→ INPUT MATERIAL

###

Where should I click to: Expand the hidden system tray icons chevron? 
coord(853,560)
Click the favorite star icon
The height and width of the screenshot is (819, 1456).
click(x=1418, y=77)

###

→ WHAT THIS TASK INVOLVES
Please return every line of the rows above as a JSON list of strings, one string per line, omitting any blank lines.

→ COMPLETED EXERCISE
[
  "Where should I click to: Expand the hidden system tray icons chevron? ",
  "coord(853,560)",
  "Click the favorite star icon",
  "The height and width of the screenshot is (819, 1456).",
  "click(x=1418, y=77)"
]